▶ _WHAT NEEDS TO BE DONE_
The full set of lines below has to be written out again exactly.
---------- SOURCE INFORMATION ----------
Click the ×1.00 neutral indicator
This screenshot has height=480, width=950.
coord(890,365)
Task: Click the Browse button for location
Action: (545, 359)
----------
▶ _TASK OUTPUT_
Click the ×1.00 neutral indicator
This screenshot has height=480, width=950.
coord(890,365)
Task: Click the Browse button for location
Action: (545, 359)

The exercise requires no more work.